** Fragment do przeczytania **
______

MTB Challenge Prolog: Sienna-Stronie Śląskie

Po raz kolejny Sudety MTB Challenge! Mogę śmiało powiedzieć: udało się. Po negocjacjach z najlepszą z żon dostałem pozwolenie na start 🙂 Urlop w pracy i można spędzać kolejne wymarzone kilometry. Dzisiaj prolog – krótki kilometrowo, ale wymagający wysiłkowo. Trasa jak to na Challange’u: podjazdy w terenie plus ciekawy zjazd. Moja dyspozycja ok, podjazd poszedł bez problemu, zjazd zachowawczo – chyba za bardzo, ale rozkręcam się.

______

** Sekcja danych **
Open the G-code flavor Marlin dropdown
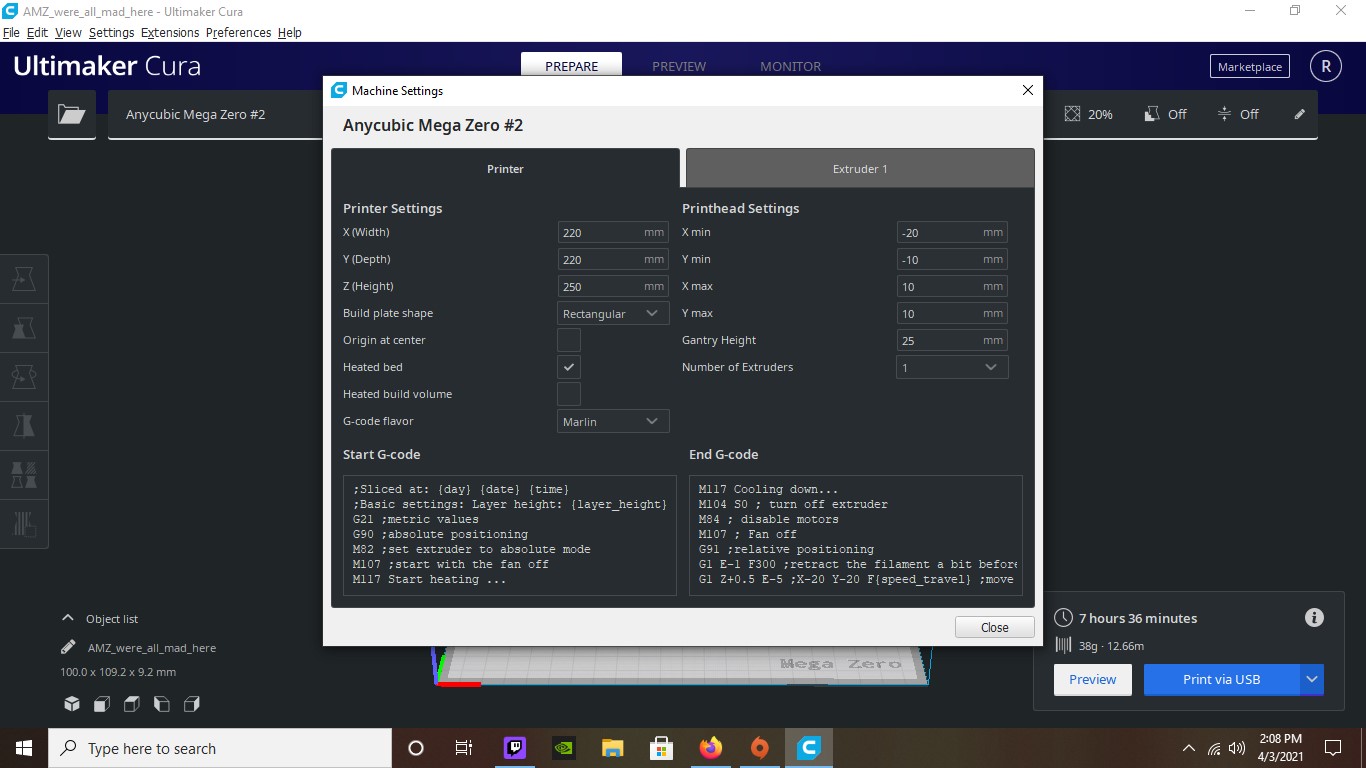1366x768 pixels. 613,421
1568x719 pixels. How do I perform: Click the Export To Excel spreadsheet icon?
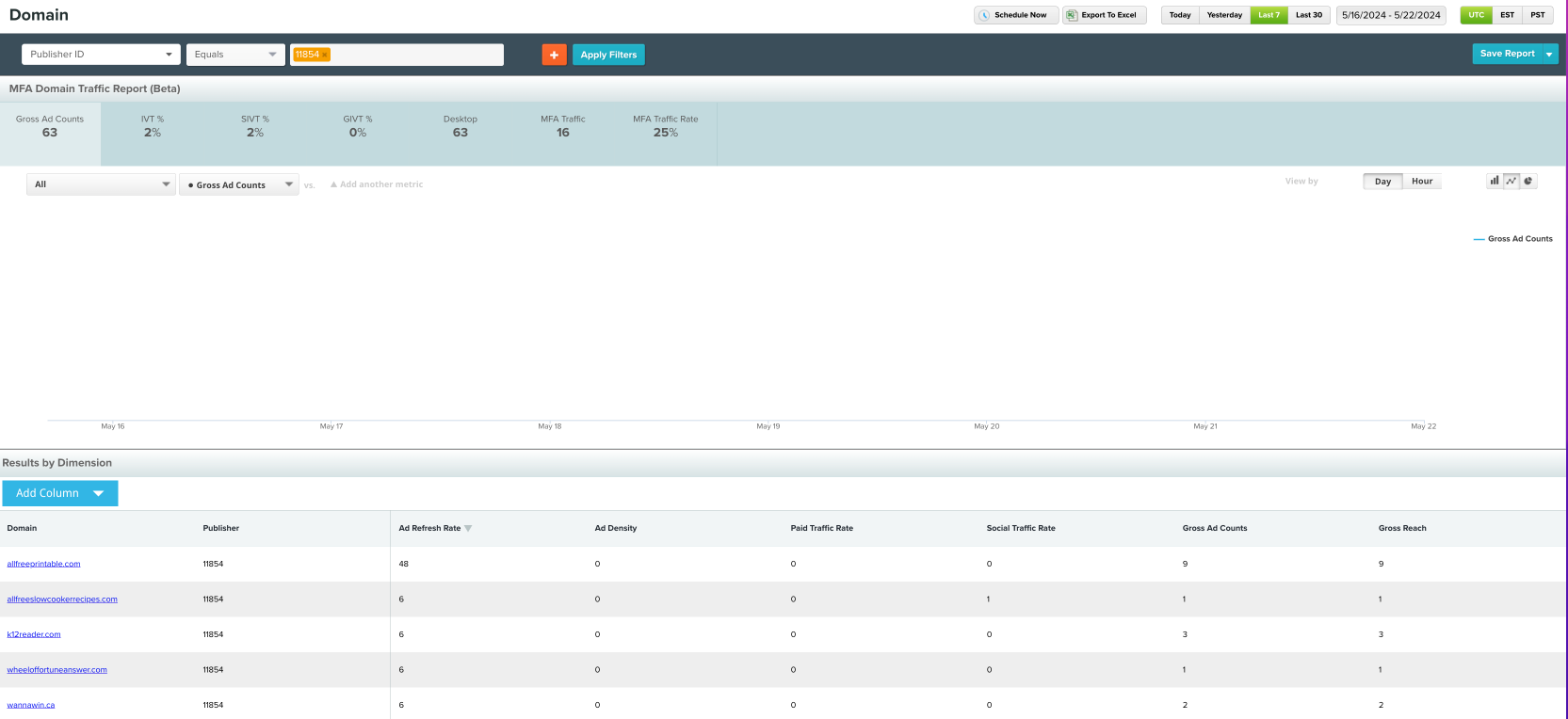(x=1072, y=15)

______

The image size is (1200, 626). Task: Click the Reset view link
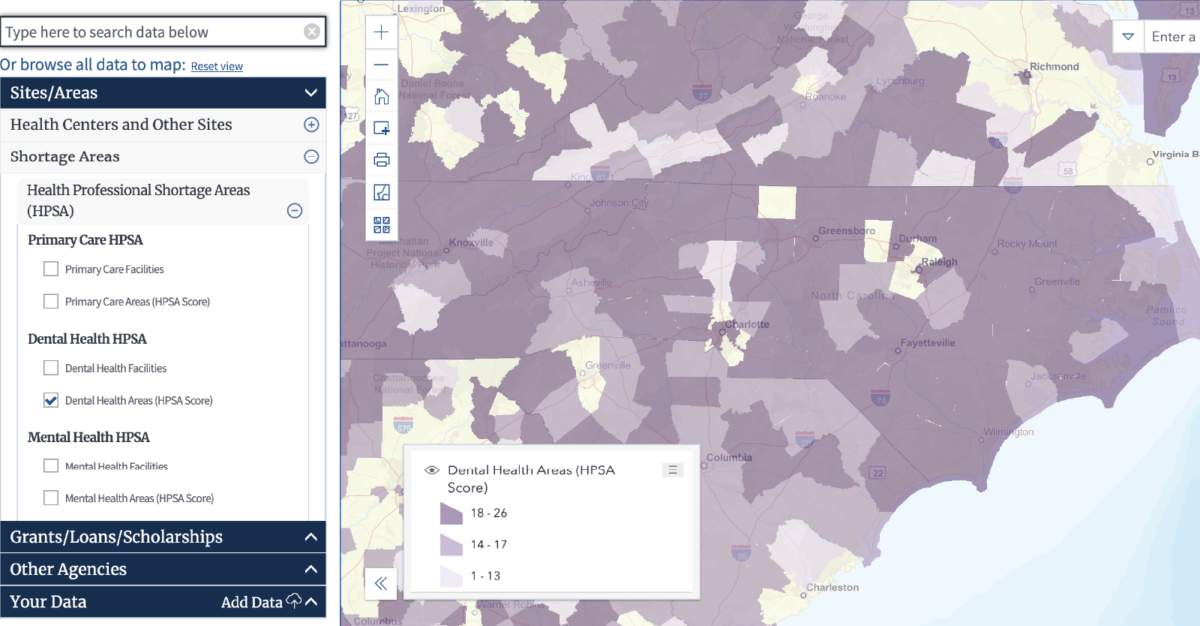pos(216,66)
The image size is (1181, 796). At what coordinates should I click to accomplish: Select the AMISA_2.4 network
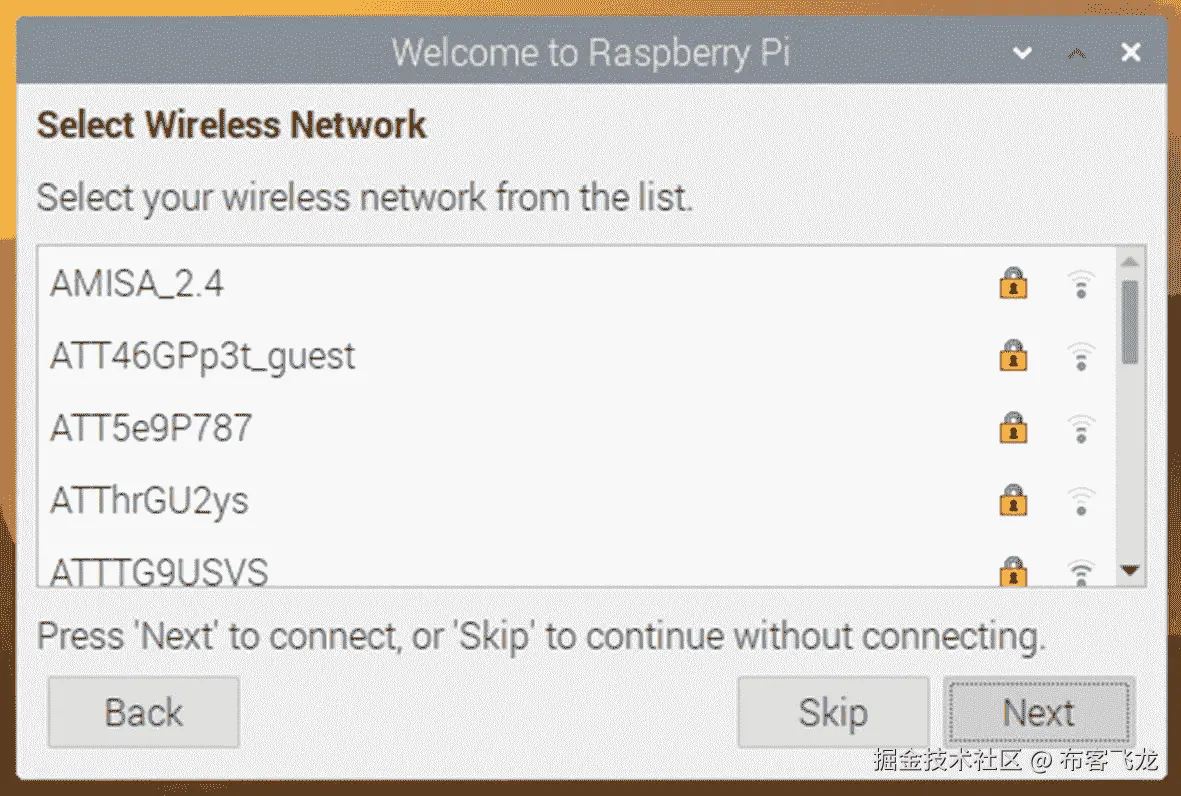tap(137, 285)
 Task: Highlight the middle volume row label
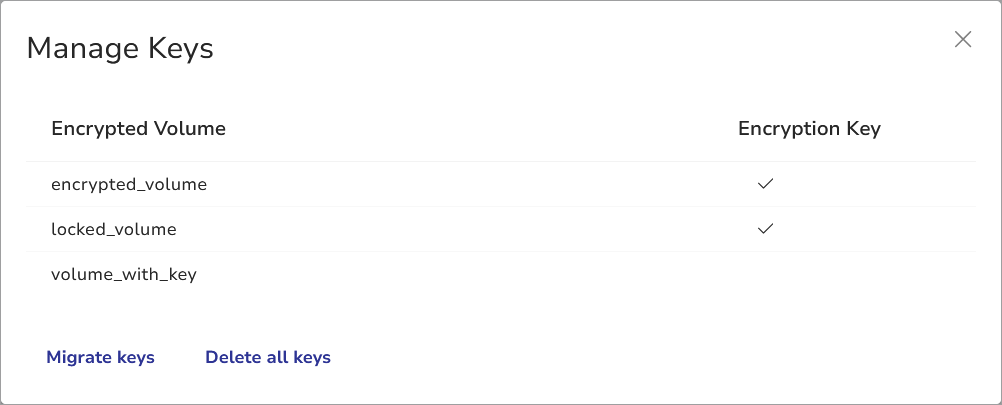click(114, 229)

______

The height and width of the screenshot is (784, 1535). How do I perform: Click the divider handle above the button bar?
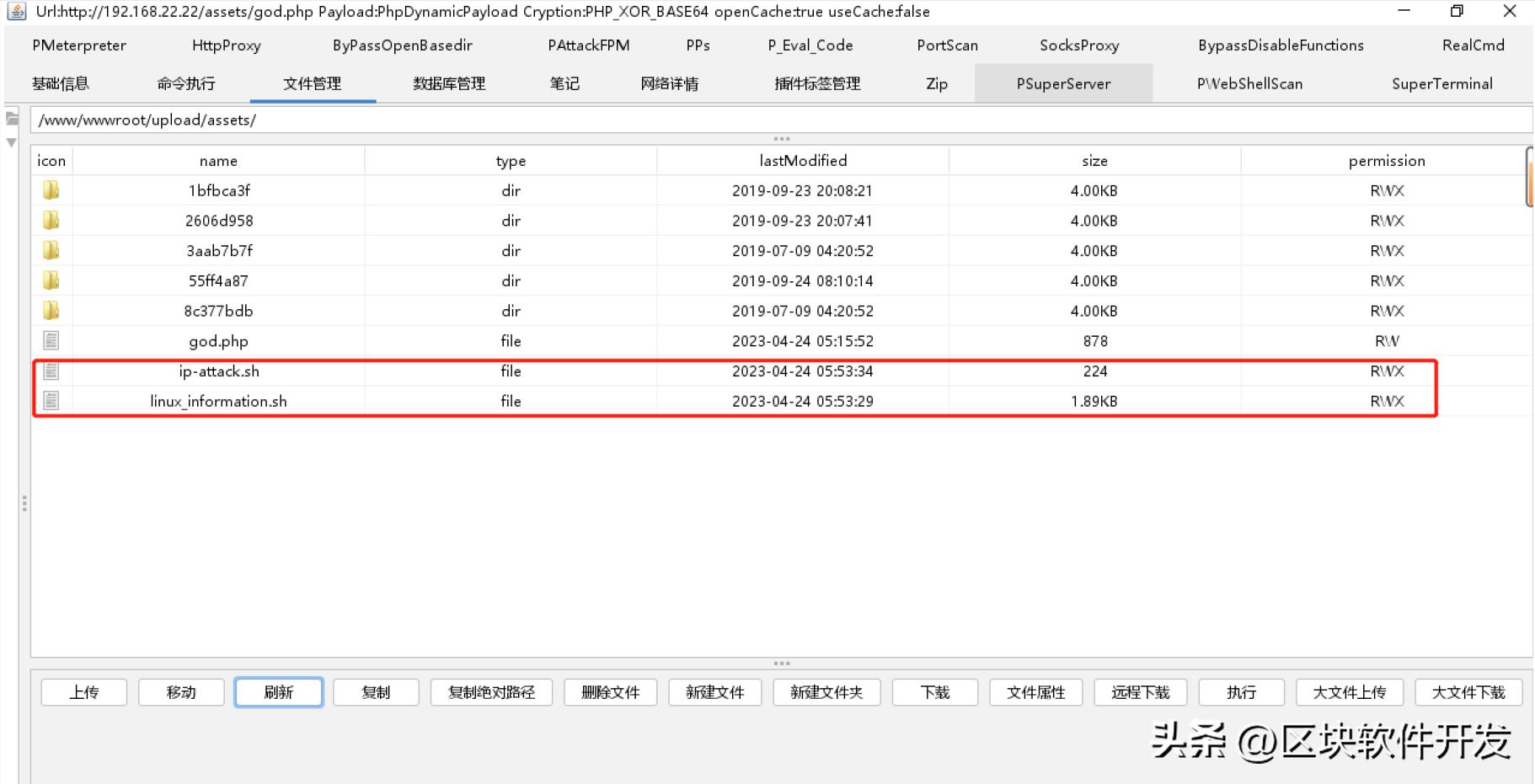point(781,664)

______

** Polecenie **
Przepisz bez zmian fragment relacji z prologu Sudety MTB Challenge od słów „MTB Challenge Prolog: Sienna-Stronie” aż do słów „ale rozkręcam się.” włącznie.

** Odpowiedź **
MTB Challenge Prolog: Sienna-Stronie Śląskie

Po raz kolejny Sudety MTB Challenge! Mogę śmiało powiedzieć: udało się. Po negocjacjach z najlepszą z żon dostałem pozwolenie na start 🙂 Urlop w pracy i można spędzać kolejne wymarzone kilometry. Dzisiaj prolog – krótki kilometrowo, ale wymagający wysiłkowo. Trasa jak to na Challange’u: podjazdy w terenie plus ciekawy zjazd. Moja dyspozycja ok, podjazd poszedł bez problemu, zjazd zachowawczo – chyba za bardzo, ale rozkręcam się.